CO-COSTRUZIONE “Dove Guliana ha portato l’idea di promuovere una formazione un percorso, più che altro una formazione formativa utilizzando la piattaforma e da lì tutto ha cominciato a crearsi, quindi la microimprenditorialità, come agire per arrivare lì, quali competenze. Per cui c’è stato un gran costruire per costruire...eh, davvero metter sul tappeto tutte le nostre idee riguardo a, per esempio, la microimprenditorialità, a cosa vuol dire competenze, a cosa vuol dire un linguaggio femminile, cosa...ecco ed è stato interessante proprio questo processo di quasi quasi spezzettare tutto per poi ricostruirlo e vedere che le cose crescevano (...). In questo senso anche la difficoltà è un’occasione - prima hai citato la parola della co-costruzione - ma è proprio co-costruire. Perché è vero, che spesso noi ci accorgiamo che quando progettiamo, che alcune idee che escono sono il frutto non tanto il frutto di Paola Giuliana o mia ma sono il frutto della collaborazione di tutte e tre: cioè un’idea fa scattare un’idea a un’altra che fa scattare un’idea a un’altra che fa scattare ...fin quando a un certo punto tutte e tre condividiamo che quello che è uscito è la proposta giusta eeeee tutte e tre alla fine ci guardiamo con quella soddisfazione del sapere: ‘Ecco quest’idea fossi stata lì non mi sarebbe venuta oppure mi sarebbe venuta ma non con quelle sfumature quell’entusiasmo!’ ”

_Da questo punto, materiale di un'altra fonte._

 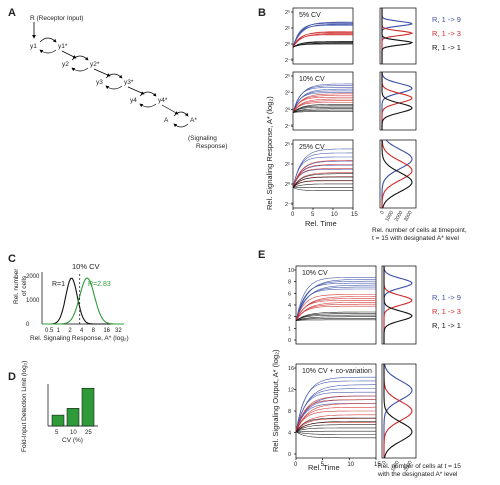 I want to click on node-y1: y1, so click(x=34, y=46).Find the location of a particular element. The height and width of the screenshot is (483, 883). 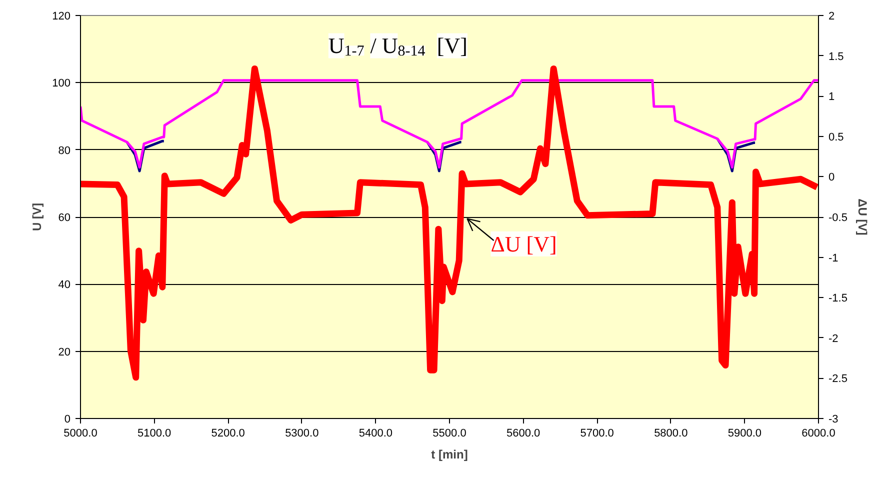

x-tick-label: 5700.0 is located at coordinates (597, 434).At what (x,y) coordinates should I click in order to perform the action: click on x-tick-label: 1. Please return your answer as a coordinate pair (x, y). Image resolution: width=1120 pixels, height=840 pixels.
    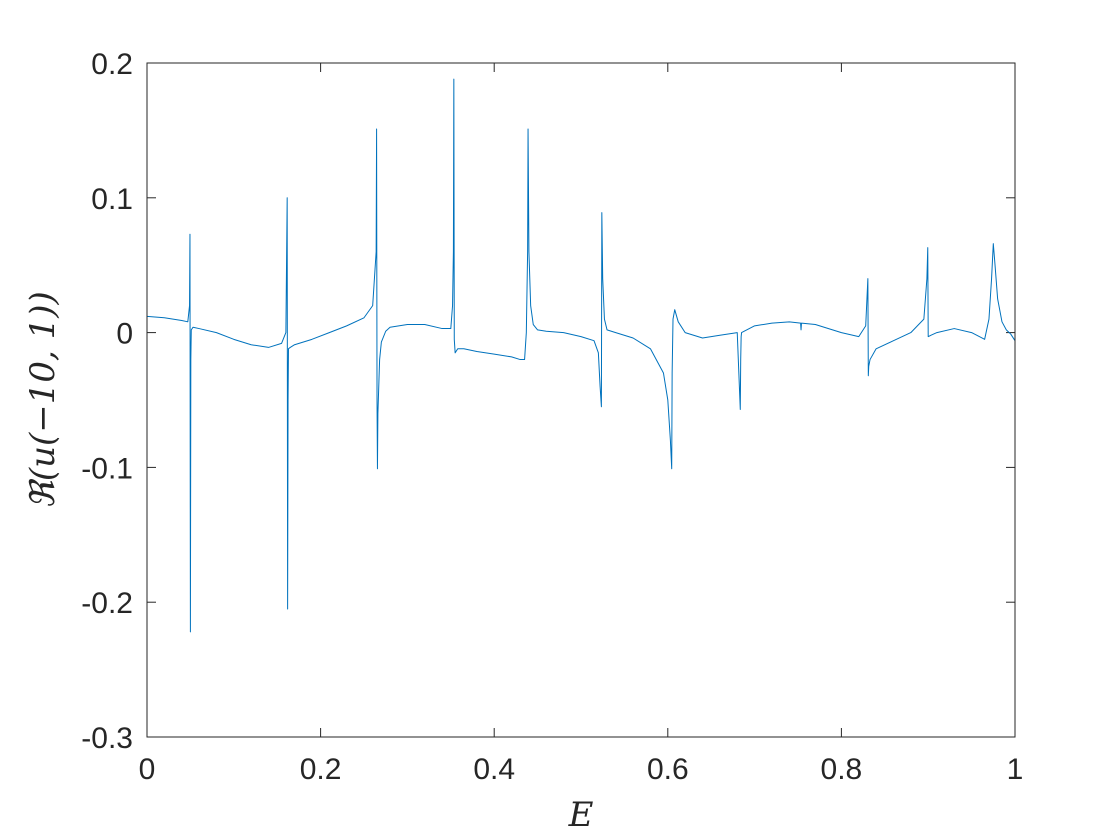
    Looking at the image, I should click on (1016, 770).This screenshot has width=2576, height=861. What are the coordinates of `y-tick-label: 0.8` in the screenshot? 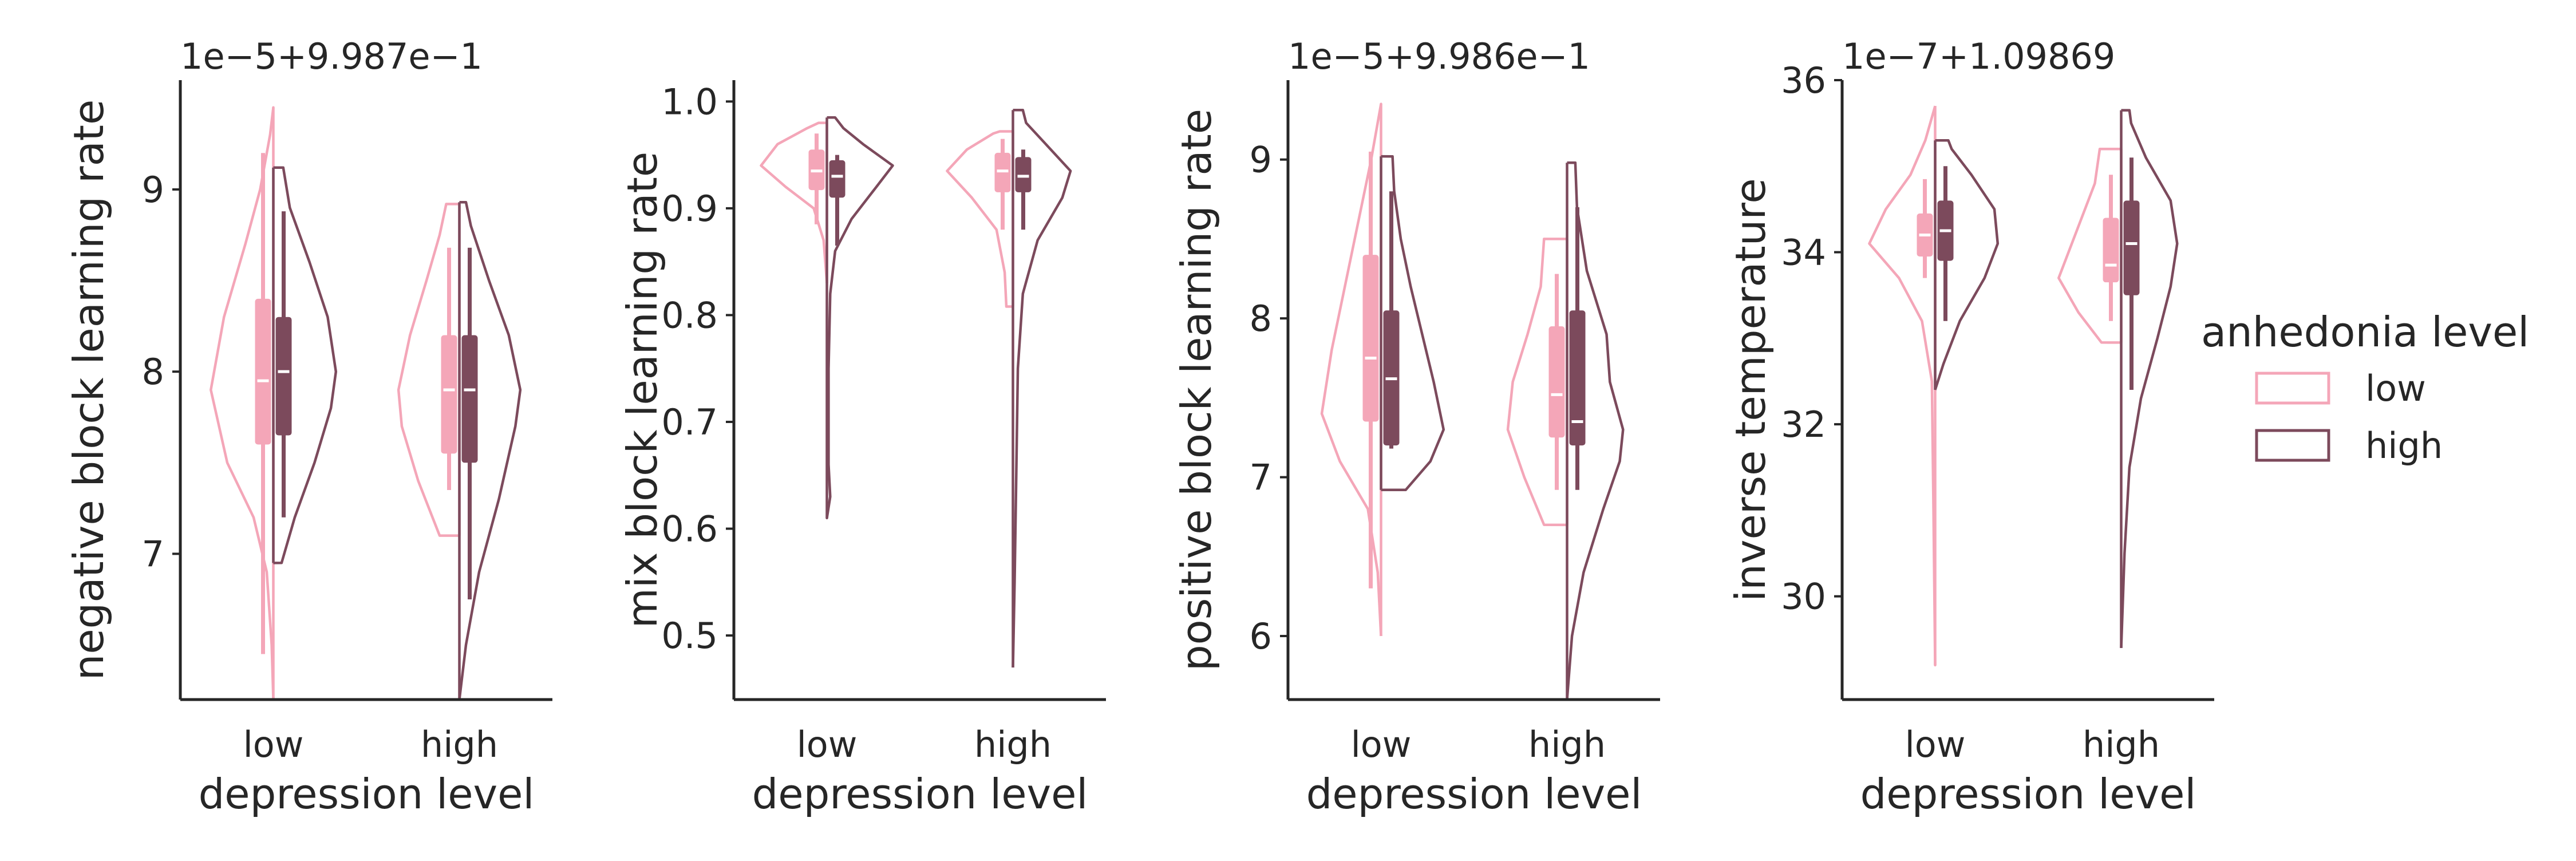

Fin dalle prime righe dello spezzone selezionato emerge il concetto di “appropriazione partecipata” che si riferisce alla modalità in cui “l’individuo modifica il suo comportamento attraverso il suo coinvolgimento in una attività e attraverso il quale si prepara spesso allo svolgimento di attività diverse ma in relazione con la prima.(...) Invece di considerare l’appropriazione come un processo di internalizzazione nel quale qualcosa di statico è portato dall’esterno all’interno, si considera la partecipazione attiva come la pratica essenziale attraverso la quale si raggiunge la competenza nello svolgimento di una attività” (Zucchermaglio, 1996, p.71) Pepita riconosce nel gruppo una forte coesione, equilibrio, entusiasmo ed unità di intenti che portano le tre formatrici pur essendo molto diverse tra loro ad una co-costruzione di saperi ed esperienze delle quali ciascuna riconosce il merito in parti uguali, senza prevaricazioni. Nonostante la consapevolezza della forza che emerge da un gruppo solido e coeso Pepita ha anche voluto sottolineare che la sua sfera di affermazione personale non si limita entro il riconoscimento del team, delle colleghe e delle donne partecipanti ai progetti ma che è ben presente nella sua personalità l’aspetto individuale, che si consolida attraverso una serie di esperienze, non solo nel campo lavorativo ma anche in quello politico o sociale in senso lato. Tutti gli apprendimenti derivati dalle diverse esperienze sono dunque trasferibili da un contesto di applicazione ad un altro con una certa flessibilità.